*Your objective*.
Copy word for word everything from the line containing "Task: Add a new reason under Запрет записи" down to the last line of the items below, including both ends.
------------
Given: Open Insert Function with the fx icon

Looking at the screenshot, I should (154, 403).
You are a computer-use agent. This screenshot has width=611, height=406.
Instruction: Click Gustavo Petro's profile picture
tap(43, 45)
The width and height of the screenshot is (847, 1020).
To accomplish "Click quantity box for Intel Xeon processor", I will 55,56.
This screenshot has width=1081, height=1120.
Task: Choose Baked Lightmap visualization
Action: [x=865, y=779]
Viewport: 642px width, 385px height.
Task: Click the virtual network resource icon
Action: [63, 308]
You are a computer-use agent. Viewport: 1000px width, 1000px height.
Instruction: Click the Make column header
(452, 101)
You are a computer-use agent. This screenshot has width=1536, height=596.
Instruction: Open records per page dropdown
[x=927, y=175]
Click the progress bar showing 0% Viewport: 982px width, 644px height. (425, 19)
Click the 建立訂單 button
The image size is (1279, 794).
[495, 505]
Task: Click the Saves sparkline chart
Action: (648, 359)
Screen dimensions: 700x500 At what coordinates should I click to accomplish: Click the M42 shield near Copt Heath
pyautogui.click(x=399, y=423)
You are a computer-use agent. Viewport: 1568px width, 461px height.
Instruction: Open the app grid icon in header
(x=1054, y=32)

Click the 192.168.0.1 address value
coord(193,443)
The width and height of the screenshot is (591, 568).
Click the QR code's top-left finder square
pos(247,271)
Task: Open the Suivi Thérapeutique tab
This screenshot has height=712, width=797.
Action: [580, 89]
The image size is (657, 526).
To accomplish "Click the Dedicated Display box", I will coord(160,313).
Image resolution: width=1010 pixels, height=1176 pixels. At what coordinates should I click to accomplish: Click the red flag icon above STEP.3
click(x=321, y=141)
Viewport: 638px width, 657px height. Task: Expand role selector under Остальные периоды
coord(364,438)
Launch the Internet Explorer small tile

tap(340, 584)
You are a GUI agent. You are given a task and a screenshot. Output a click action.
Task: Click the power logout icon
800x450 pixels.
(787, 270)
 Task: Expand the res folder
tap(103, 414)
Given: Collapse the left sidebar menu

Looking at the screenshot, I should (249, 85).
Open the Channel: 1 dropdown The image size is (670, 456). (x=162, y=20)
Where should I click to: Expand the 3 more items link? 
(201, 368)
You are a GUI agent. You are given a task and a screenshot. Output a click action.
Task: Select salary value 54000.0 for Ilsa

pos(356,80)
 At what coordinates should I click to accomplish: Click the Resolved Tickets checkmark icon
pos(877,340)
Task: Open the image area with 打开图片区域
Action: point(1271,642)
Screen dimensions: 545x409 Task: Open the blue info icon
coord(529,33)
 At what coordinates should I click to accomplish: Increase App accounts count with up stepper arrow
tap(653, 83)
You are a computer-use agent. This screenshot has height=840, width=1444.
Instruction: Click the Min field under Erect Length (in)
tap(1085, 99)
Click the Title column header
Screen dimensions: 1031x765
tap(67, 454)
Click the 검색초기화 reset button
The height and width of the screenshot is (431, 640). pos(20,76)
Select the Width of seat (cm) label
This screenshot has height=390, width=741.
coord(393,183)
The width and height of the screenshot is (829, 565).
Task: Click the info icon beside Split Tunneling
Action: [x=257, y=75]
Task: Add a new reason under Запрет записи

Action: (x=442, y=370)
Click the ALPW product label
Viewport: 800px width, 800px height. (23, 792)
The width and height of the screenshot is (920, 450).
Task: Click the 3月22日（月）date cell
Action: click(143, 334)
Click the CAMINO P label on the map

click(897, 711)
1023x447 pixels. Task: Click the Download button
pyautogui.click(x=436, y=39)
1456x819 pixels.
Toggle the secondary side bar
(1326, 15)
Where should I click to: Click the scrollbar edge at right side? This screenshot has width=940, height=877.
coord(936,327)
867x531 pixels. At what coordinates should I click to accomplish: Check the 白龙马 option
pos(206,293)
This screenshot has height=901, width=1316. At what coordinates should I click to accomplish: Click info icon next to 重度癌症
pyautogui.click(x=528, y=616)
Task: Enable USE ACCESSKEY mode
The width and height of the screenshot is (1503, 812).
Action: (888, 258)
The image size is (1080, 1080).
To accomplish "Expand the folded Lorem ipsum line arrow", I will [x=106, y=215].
------------
*The response*.
Task: Add a new reason under Запрет записи

Action: (x=442, y=370)
Click the ALPW product label
Viewport: 800px width, 800px height. (23, 792)
The width and height of the screenshot is (920, 450).
Task: Click the 3月22日（月）date cell
Action: click(143, 334)
Click the CAMINO P label on the map

click(897, 711)
1023x447 pixels. Task: Click the Download button
pyautogui.click(x=436, y=39)
1456x819 pixels.
Toggle the secondary side bar
(1326, 15)
Where should I click to: Click the scrollbar edge at right side? This screenshot has width=940, height=877.
coord(936,327)
867x531 pixels. At what coordinates should I click to accomplish: Check the 白龙马 option
pos(206,293)
This screenshot has height=901, width=1316. At what coordinates should I click to accomplish: Click info icon next to 重度癌症
pyautogui.click(x=528, y=616)
Task: Enable USE ACCESSKEY mode
The width and height of the screenshot is (1503, 812).
Action: (888, 258)
The image size is (1080, 1080).
To accomplish "Expand the folded Lorem ipsum line arrow", I will [x=106, y=215].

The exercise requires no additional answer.